First Boston Marathon experiece as sweet as a Hershey Kiss for Wright
Everybody asks marathoners why they keep coming back for more when their feet and knees tell them to please do something else with their time.
Of course, it’s easy to keep going when Boston Marathon fans treat you to Hershey kisses as well as the real kisses.
“It’s a thrill to go back there … the whole city turns out, and they have a million people along the route,” said Les Wright, who completed his first Boston Marathon in 3 hours, 59 minutes and 12 seconds on April 17. “If you put your name on your shirt, they’re calling your name and rooting you on. They hand out Hershey Kisses, and the girls of Wellesley and Boston colleges offer the real kisses. They even hand out unopened cans of Bud if you’re stupid enough to take them.
“The crowd is so incredible that you don’t want to stop or walk because they are cheering you on.”
The director of the Lake Tahoe Marathon did the Boston jaunt, in part, to improve his own marathon, but also to experience the thrill of participating in what many consider the granddaddy of all marathons.
“I want to run because I want to know what the runners are going through … how to stack up the water and pass it out when the mobs come through the aid stations,” said the 58-year-old Wright.
With 18,000 entrants, race organizers eased the chaotic start by classifying runners in one of 19 corrals based on their qualifying times. Wright left in the 17th group and didn’t let the slow start or 26-degree wind-chill factor spoil his special day.
“It took 11 minutes to get to the start line and my first mile was 11 minutes because it was so crowded,” Wright said. “I had my watch so I knew my time exactly, and I felt I could have run another five or six miles.”
Wright, who has run six marathons in the past 16 months, finished under the four-hour mark for the fourth consecutive time.
While Wright mixed business with pleasure in his Boston debut, 1990 South Tahoe High graduate Brent Foster learned that his competitive streak hasn’t left his aging body.
Foster, who now resides in Cibecue, Ariz., finished 332nd with a blazing time of 2:47 in his Boston debut.
“I kind of surprised myself,” said Foster, who was the Nevada state champion in the 3,200 meters in 1990. “I was surprised when I crossed the finish line. It seemed like there were a whole lot more people ahead of me than that.”
Foster said he became burnt out on running after briefly competing in college but became reinvigorated in the sport after coaching a high school cross country team.

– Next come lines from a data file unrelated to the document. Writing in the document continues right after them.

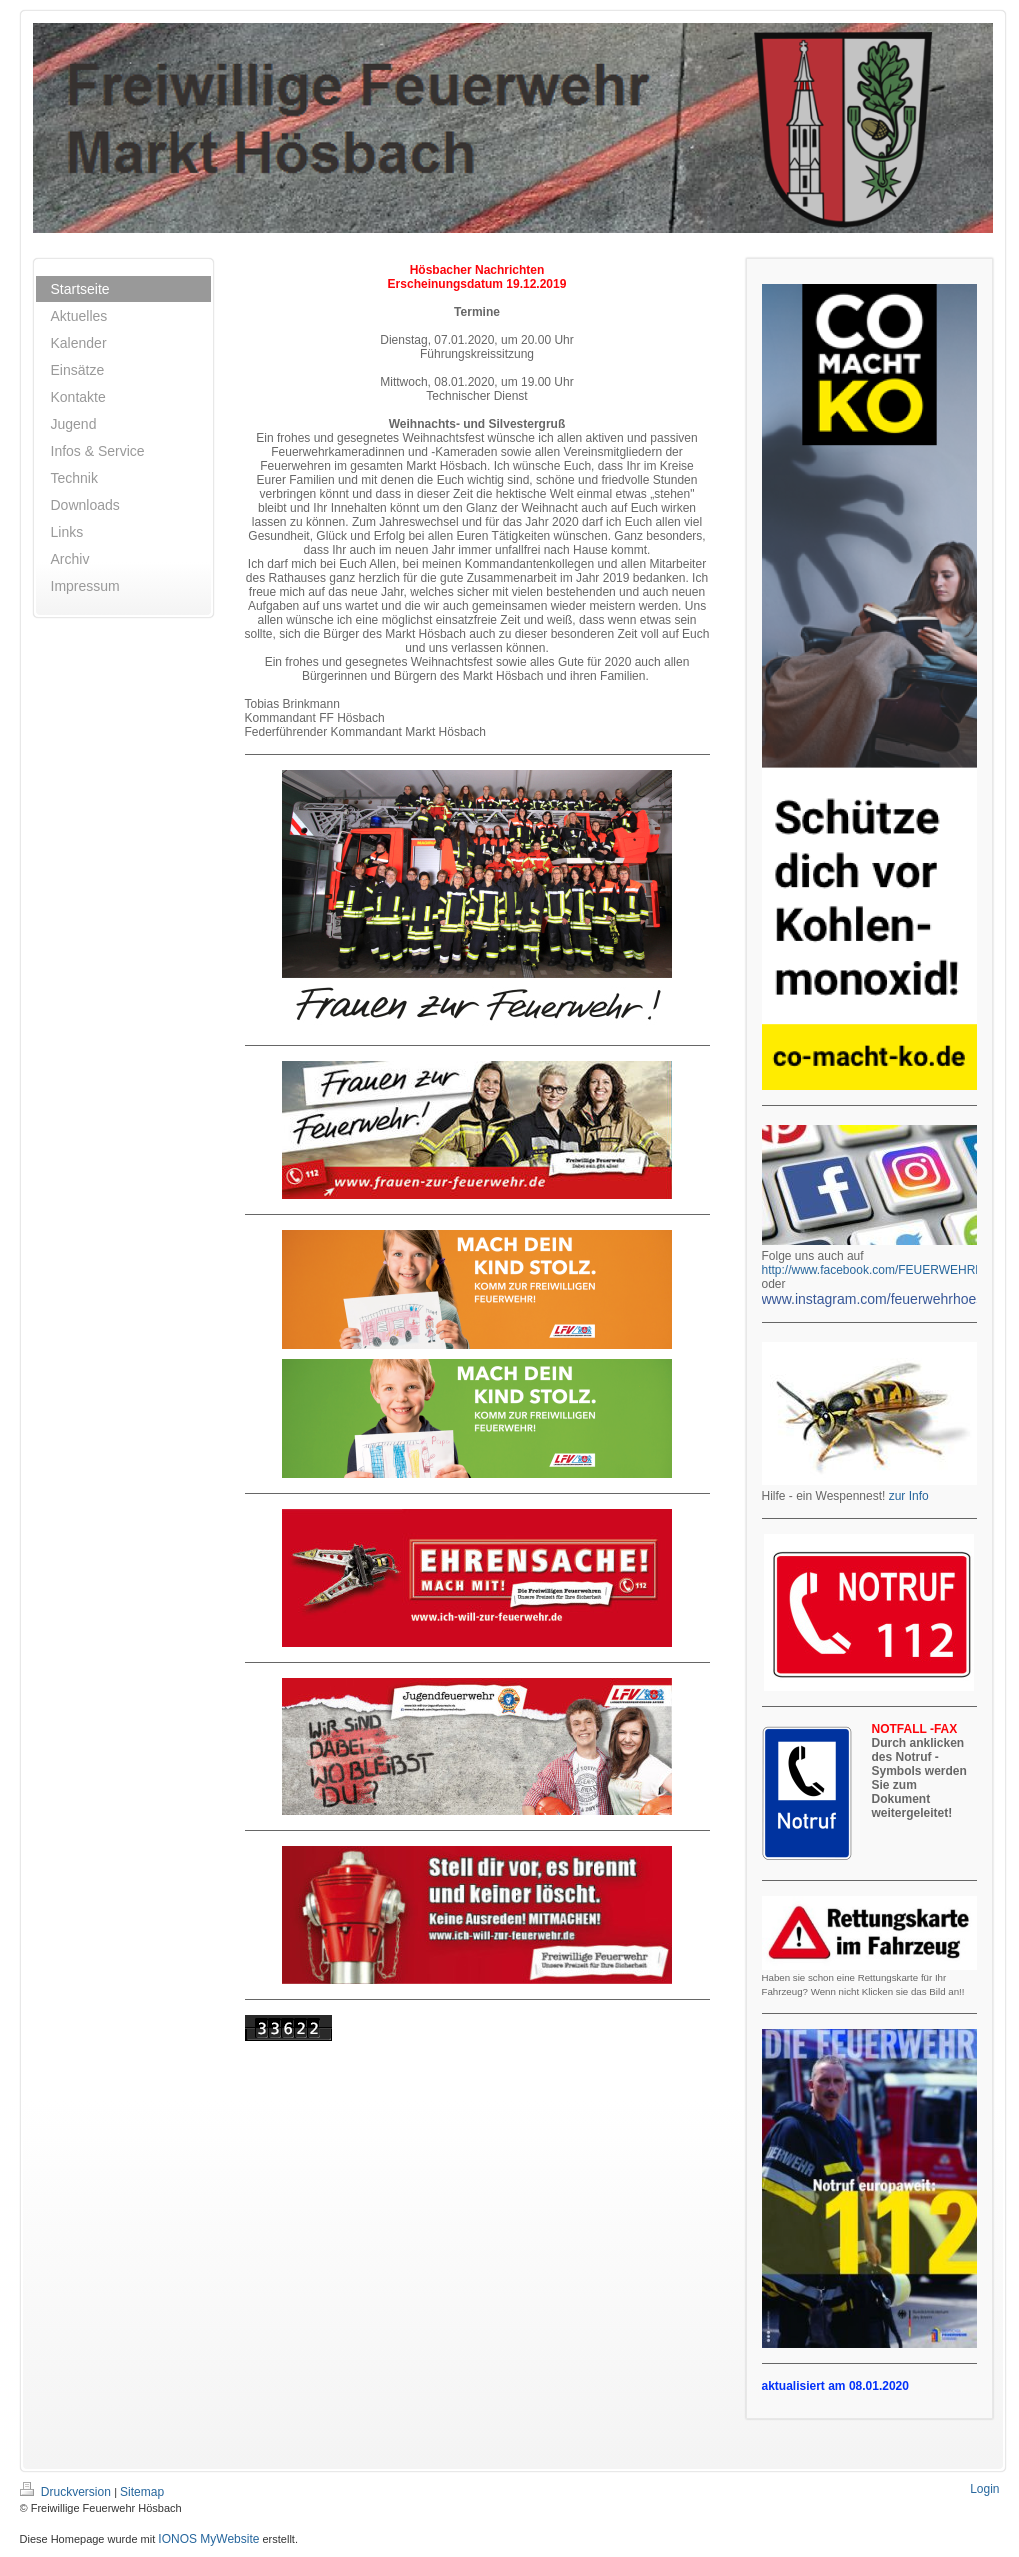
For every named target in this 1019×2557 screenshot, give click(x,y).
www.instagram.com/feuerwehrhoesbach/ (890, 1299)
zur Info (909, 1496)
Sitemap (142, 2492)
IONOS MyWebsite (208, 2539)
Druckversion (67, 2492)
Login (984, 2489)
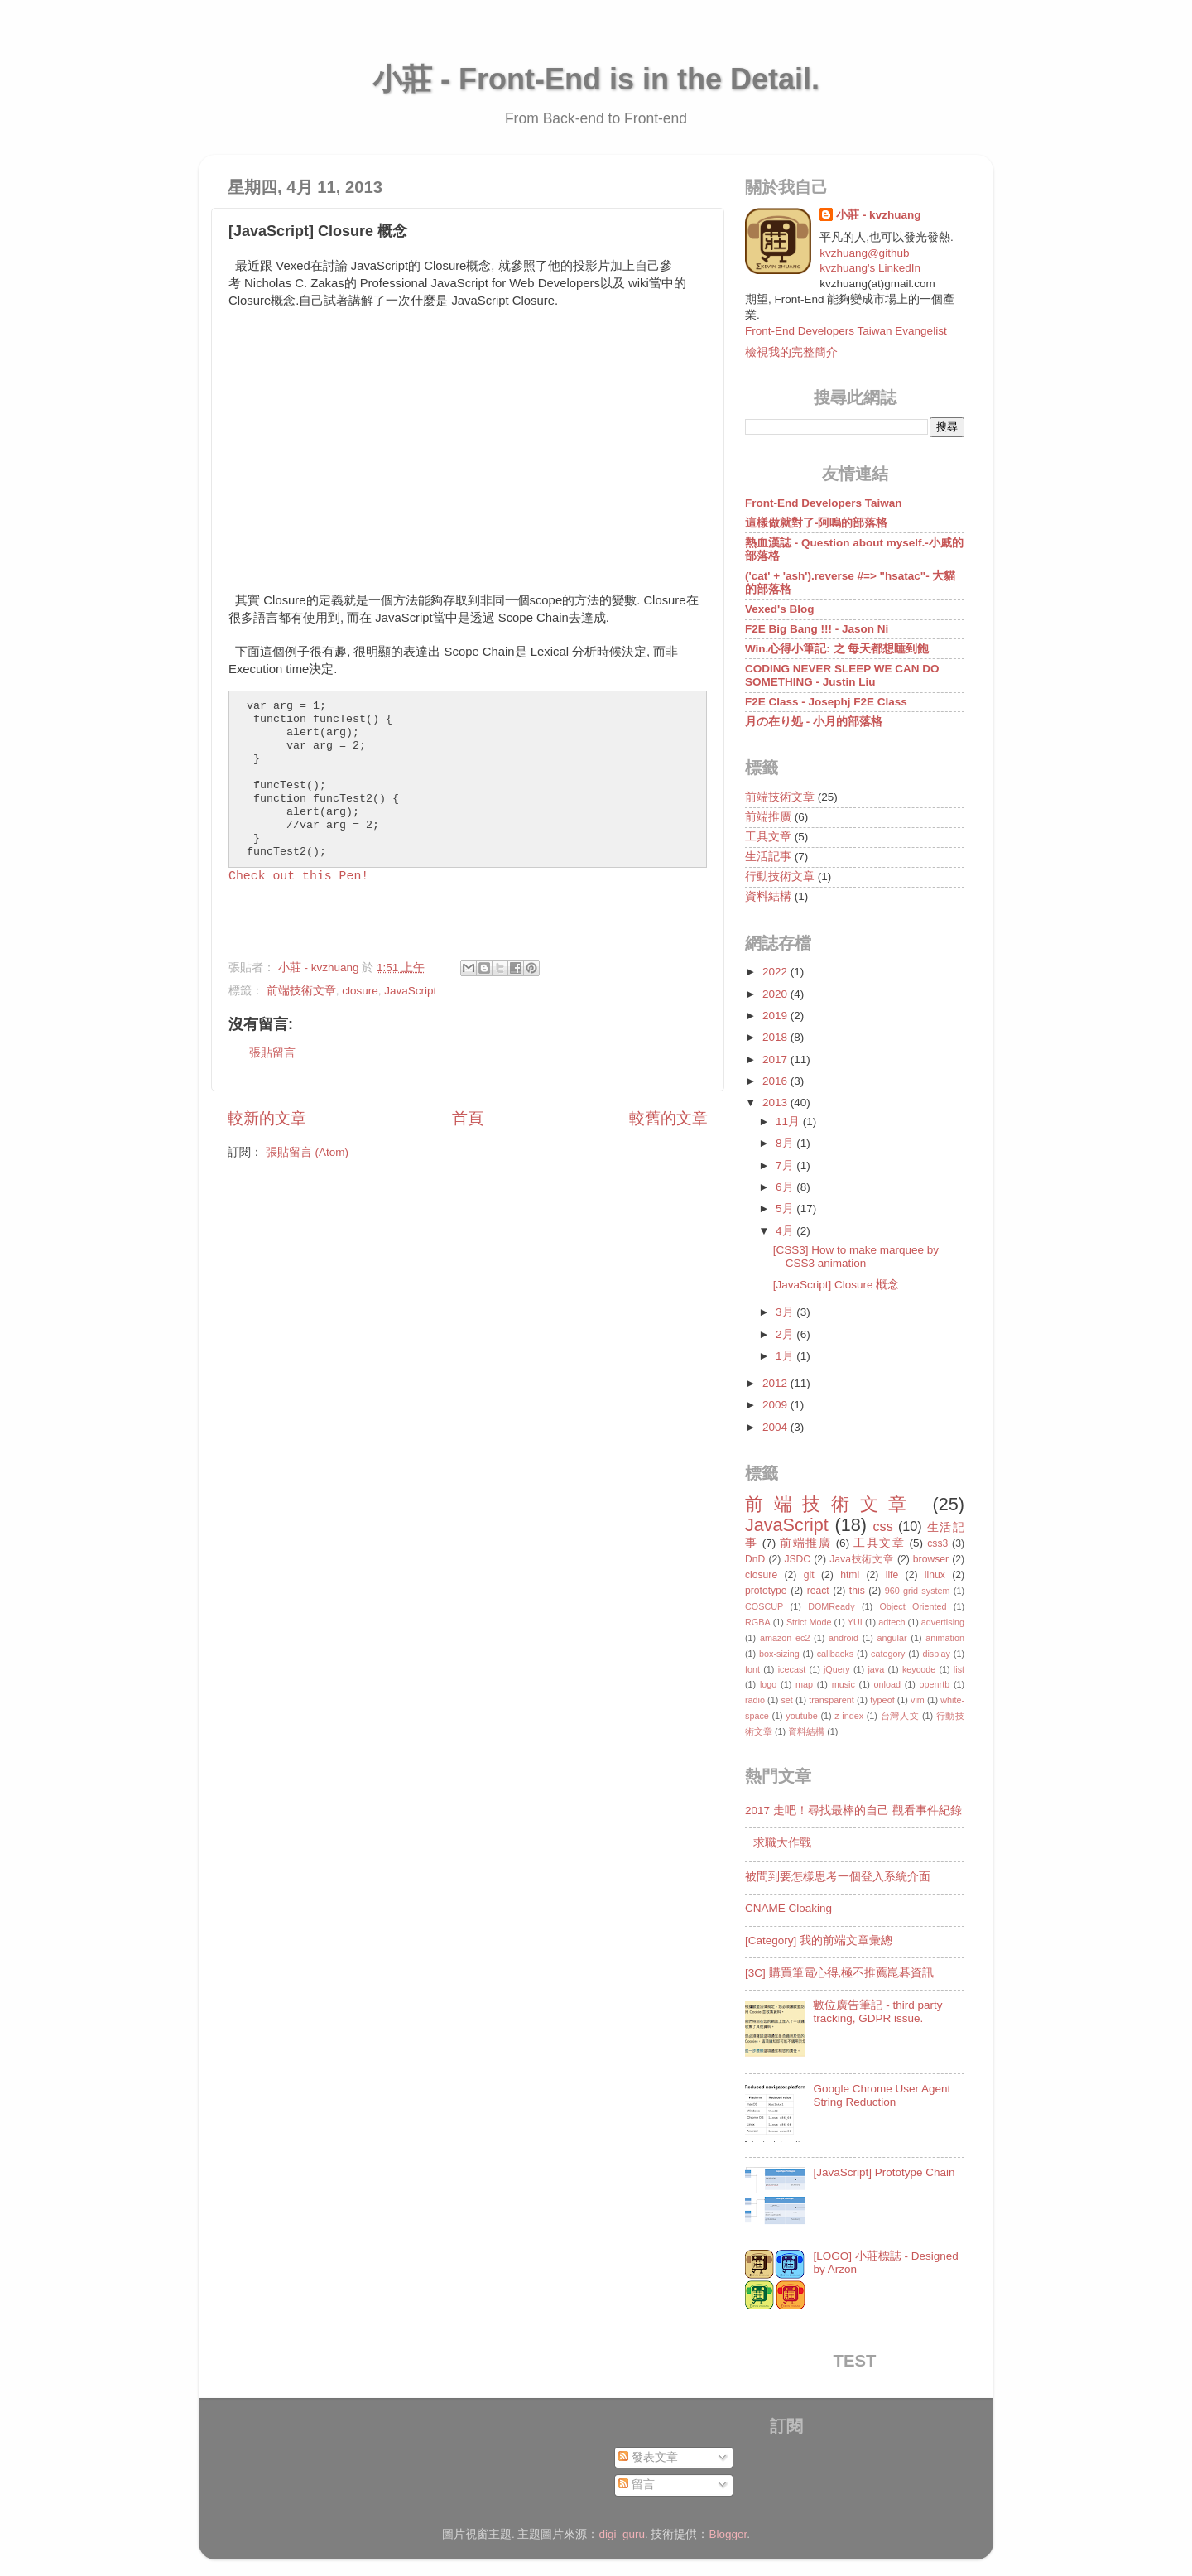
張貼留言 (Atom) (307, 1152)
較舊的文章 (668, 1118)
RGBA (758, 1622)
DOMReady (831, 1606)
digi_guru (621, 2534)
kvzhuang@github (864, 253)
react (818, 1590)
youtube (801, 1716)
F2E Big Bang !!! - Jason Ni (816, 629)
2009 (776, 1405)
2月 (786, 1334)
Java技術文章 (861, 1559)
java (876, 1669)
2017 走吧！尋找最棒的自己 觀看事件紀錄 (853, 1810)
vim (918, 1700)
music (843, 1684)
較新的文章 (267, 1118)
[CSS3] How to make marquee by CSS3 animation (856, 1256)
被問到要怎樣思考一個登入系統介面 (837, 1877)
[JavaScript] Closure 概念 (836, 1284)
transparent (831, 1700)
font (752, 1669)
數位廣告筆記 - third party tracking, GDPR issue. (877, 2012)
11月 (789, 1121)
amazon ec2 (785, 1638)
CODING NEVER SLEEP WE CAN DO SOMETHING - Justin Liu (842, 675)
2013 (776, 1102)
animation (944, 1638)
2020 (776, 994)
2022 (776, 971)
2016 (776, 1081)
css (882, 1526)
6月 (786, 1187)
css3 (937, 1543)
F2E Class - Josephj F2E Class (826, 702)
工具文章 (768, 837)
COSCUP (764, 1606)
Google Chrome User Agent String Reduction (881, 2095)
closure (360, 991)
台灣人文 (900, 1716)
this (857, 1590)
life (892, 1575)
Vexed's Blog (780, 609)
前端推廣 (768, 817)
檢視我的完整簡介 (791, 352)
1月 (786, 1356)
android (843, 1638)
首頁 (467, 1118)
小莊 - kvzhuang (878, 215)
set (786, 1700)
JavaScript (410, 991)
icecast (792, 1669)
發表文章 (648, 2457)
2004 (776, 1427)
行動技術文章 (780, 876)
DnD (755, 1559)
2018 (776, 1037)
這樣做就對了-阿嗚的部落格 (816, 523)
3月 (786, 1312)
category (888, 1654)
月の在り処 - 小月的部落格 (813, 721)
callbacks (835, 1654)
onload (886, 1684)
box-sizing (779, 1654)
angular (892, 1638)
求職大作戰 (782, 1843)
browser (931, 1559)
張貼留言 (272, 1053)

“I’ve got the marathon bug, and I think I’ll keep going,” he said.
Foster also became enamored with the fans in Boston.
“The difference between the East Coast and out here is they’re not spectators over there, they’re fans. The spectators out here are more laid back, but not into it. It was neat to have that support,” Foster said. “It was also neat passing all of the historical sites and having all the college kids coming out and cheering you on.”
The 28-year-old Foster paid the price for drawing a starting slot in the No. 1 corral.
“They shipped us out to the starting line two hours before the start and we were all huddled in a big tent with the wind blowing,” he said. “It was OK once we got going, but four miles from the finish a breeze started picking up and my hands started turning numb.”